**** Provided data ****

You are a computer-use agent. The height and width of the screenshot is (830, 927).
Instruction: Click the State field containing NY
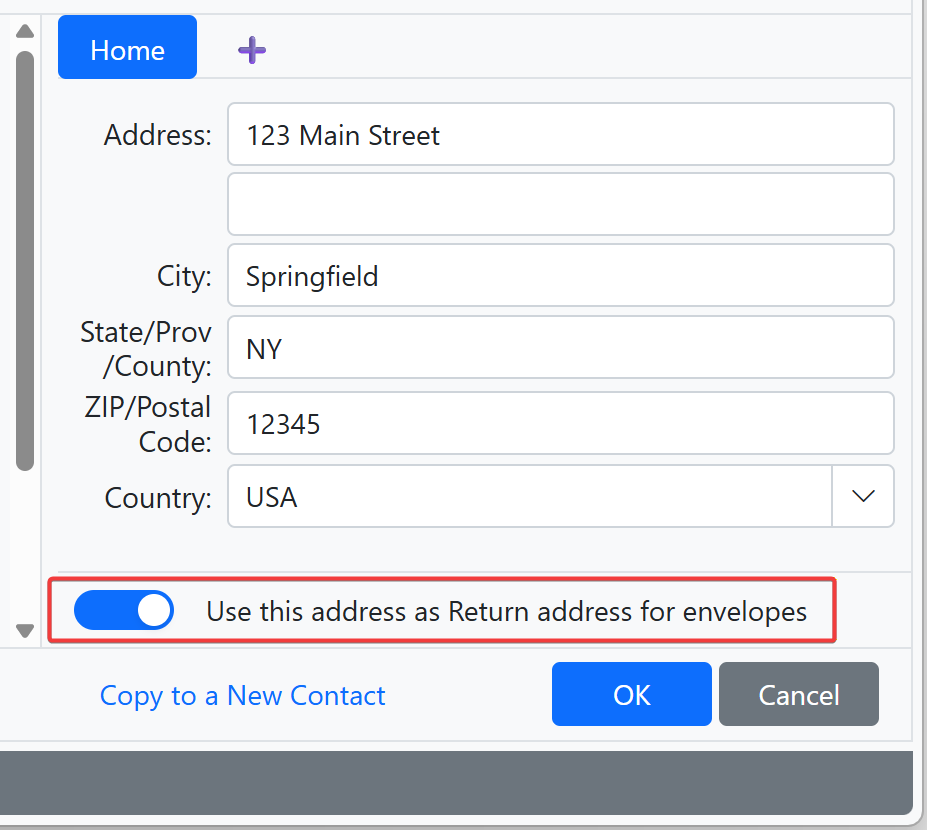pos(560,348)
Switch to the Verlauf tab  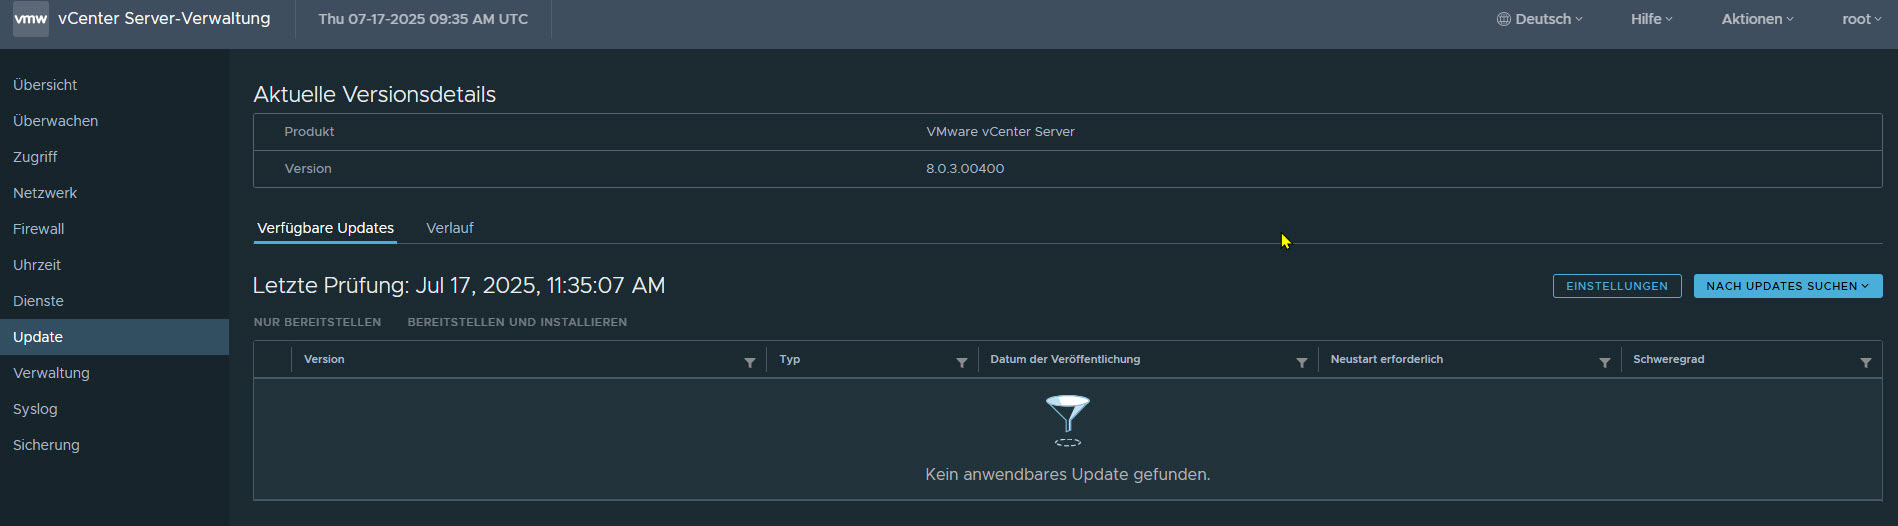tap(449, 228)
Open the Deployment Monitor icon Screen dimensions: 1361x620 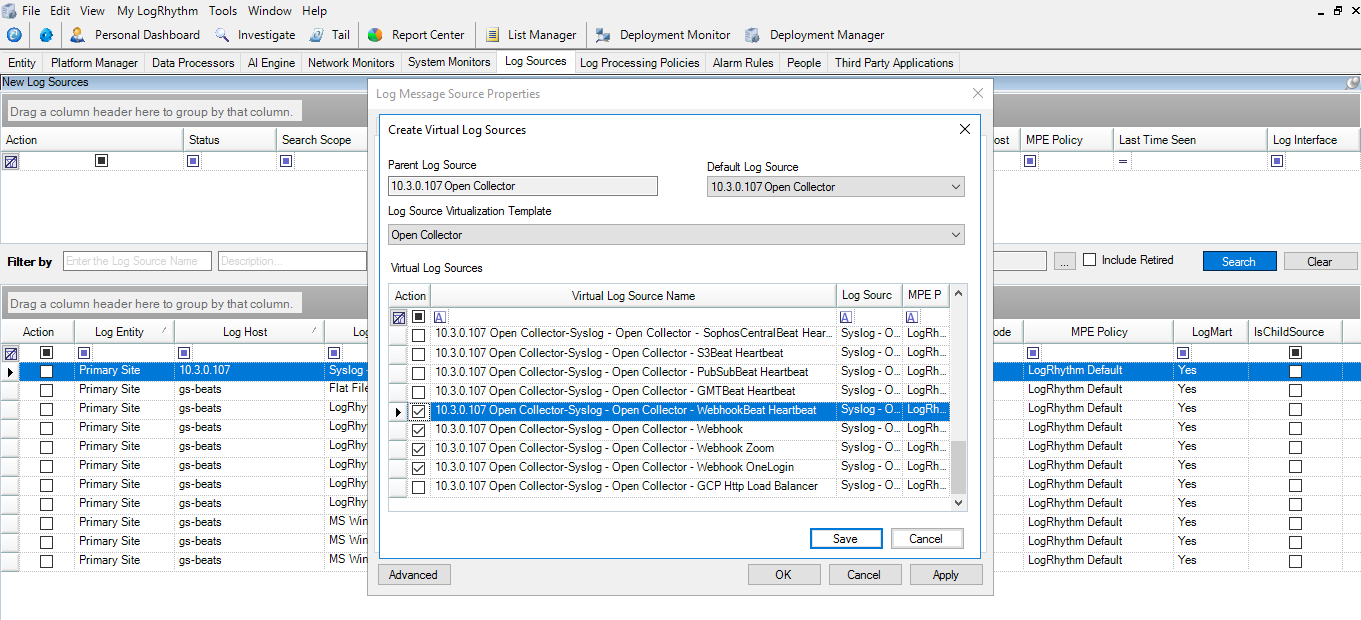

****
**** Provided data ****

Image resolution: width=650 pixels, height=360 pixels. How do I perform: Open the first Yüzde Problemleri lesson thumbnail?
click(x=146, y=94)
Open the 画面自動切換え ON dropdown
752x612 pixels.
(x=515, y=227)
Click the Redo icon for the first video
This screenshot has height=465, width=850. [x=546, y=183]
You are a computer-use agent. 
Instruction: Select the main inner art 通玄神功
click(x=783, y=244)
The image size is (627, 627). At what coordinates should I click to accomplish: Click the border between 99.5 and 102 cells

****

Begin with the line above that has "Image resolution: width=650" and continue through the line that has "The image size", setting each one down exactly. Stop there.

Image resolution: width=650 pixels, height=360 pixels. How do I perform: Open the first Yüzde Problemleri lesson thumbnail?
click(x=146, y=94)
Open the 画面自動切換え ON dropdown
752x612 pixels.
(x=515, y=227)
Click the Redo icon for the first video
This screenshot has height=465, width=850. [x=546, y=183]
You are a computer-use agent. 
Instruction: Select the main inner art 通玄神功
click(x=783, y=244)
The image size is (627, 627). At what coordinates should I click to accomplish: Click the border between 99.5 and 102 cells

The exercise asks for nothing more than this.